The fact that I am tapping the
keys to my laptop early in the morning is a tribute to my determination to lay
off my compulsive reading of The Guardian as soon as I had eaten my muesli. The unrelentingly awful news contained in its
pages, that seems to bring to mind the worst excesses of the 1930s, and the
feeling that I could do nothing about what was happening, was certainly
beginning to get me down.
I now give the Guardian headlines
a rapid scan on my phone and do the quick crossword and then leave the gruesome
details for later in the day. I still
listen to the Today programme on Radio 4 - there are limits about how far I am
prepared to go to set myself free from negativity – but there is something more
transitory about hearing the news rather than reading it, and that makes it
easier to take.
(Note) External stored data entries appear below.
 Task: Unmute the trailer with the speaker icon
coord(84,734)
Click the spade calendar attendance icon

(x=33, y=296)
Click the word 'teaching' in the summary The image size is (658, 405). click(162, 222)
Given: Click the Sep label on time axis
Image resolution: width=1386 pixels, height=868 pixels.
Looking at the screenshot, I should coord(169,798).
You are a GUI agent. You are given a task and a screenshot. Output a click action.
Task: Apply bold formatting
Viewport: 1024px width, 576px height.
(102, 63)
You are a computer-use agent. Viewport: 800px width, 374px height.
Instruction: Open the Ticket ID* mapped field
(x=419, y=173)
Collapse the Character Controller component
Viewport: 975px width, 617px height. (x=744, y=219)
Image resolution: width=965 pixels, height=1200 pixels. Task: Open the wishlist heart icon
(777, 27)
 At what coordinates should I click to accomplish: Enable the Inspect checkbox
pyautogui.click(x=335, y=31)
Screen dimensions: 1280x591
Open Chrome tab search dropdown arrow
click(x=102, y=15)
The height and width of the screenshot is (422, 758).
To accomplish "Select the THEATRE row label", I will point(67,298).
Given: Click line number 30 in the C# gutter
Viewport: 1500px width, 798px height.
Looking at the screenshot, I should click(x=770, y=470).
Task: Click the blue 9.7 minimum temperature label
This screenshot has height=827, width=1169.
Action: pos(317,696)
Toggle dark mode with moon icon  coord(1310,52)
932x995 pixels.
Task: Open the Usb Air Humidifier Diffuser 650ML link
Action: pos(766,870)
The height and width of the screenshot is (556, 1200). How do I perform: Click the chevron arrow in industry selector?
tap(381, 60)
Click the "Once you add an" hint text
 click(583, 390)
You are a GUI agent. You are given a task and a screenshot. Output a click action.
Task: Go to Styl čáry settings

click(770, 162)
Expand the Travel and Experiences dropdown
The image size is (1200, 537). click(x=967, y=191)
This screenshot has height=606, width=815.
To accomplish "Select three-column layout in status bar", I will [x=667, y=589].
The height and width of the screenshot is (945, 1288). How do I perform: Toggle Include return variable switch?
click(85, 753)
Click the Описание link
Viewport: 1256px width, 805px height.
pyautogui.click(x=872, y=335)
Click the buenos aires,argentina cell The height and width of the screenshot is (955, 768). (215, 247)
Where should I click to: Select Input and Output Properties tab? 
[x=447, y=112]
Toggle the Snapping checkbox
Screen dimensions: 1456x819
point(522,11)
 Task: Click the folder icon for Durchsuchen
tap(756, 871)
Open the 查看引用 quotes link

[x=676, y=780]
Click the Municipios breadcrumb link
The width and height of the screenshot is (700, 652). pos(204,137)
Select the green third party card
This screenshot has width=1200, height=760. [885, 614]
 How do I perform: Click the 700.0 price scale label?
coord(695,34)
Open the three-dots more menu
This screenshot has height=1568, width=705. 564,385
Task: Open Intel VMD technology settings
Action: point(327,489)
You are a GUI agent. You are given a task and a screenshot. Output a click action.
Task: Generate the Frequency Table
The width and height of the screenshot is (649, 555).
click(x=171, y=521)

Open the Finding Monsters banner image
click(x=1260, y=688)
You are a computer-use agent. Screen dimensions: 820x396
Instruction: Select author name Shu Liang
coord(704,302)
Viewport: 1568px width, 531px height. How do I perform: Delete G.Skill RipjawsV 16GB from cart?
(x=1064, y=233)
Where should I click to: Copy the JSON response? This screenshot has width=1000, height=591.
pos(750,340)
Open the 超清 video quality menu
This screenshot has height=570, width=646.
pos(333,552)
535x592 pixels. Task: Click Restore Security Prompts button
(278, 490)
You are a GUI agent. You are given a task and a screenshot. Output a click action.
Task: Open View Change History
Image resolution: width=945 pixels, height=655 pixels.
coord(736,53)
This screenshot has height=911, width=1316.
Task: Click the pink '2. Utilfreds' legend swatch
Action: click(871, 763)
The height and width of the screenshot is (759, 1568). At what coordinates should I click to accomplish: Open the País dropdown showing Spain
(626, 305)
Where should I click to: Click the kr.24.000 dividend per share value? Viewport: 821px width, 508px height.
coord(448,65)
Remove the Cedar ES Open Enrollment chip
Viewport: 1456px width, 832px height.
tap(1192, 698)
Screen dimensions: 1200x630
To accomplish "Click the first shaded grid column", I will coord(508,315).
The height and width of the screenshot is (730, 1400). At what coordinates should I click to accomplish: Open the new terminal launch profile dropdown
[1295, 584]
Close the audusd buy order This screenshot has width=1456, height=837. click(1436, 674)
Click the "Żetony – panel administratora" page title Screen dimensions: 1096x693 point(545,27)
At least for me.
There is always the problem of 45. I, like so many others, have never (and will
never) come to terms with the reality of the present POTUS. You see, try as I might I cannot get the news
out of my mind, no matter how early in the morning I get up!
I have been struggling to find an
image to sum up my understanding of how characters like 45 and the ex-third-rate
Foreign Secretary actually see the world.
I know that both of them are incapable of seeing anything without the
opaque filter of their own egos, but I do wonder about characterising their
views of the political reality around them.
I suppose the easiest way for me
to consider them and their activity is to find a game that can act as a
metaphor for their respective approaches.
To start with 45. I think that he sees the world as a game of Jenga,
but his concept of the rules is not to see how many pieces he can pull out
without destroying the construction, but rather to find the piece that will
bring the whole structure down to ruin – and then reveal that he actually owns
a much better, gold plated, Trump-stamped version of the game that will make
everyone (i.e. himself) much better off.
And, after all, it’s only a game – and a game that lacks the seriousness
of, for example, golf.
Johnson, (I refuse to call him by
his Christian name because that gives a faux chumminess to his selfish egotism)
is the leading instigator of coulrophobia in British life. Dangling from a zip line while waving a toy
Union Flag, tousling his carefully unruly hair, roguishly spouting Latin to
liven up his calculated throwaway phrases, he assiduously works to polish his
upper-class-twit-of-the-people image to mask his embarrassingly naked ambition.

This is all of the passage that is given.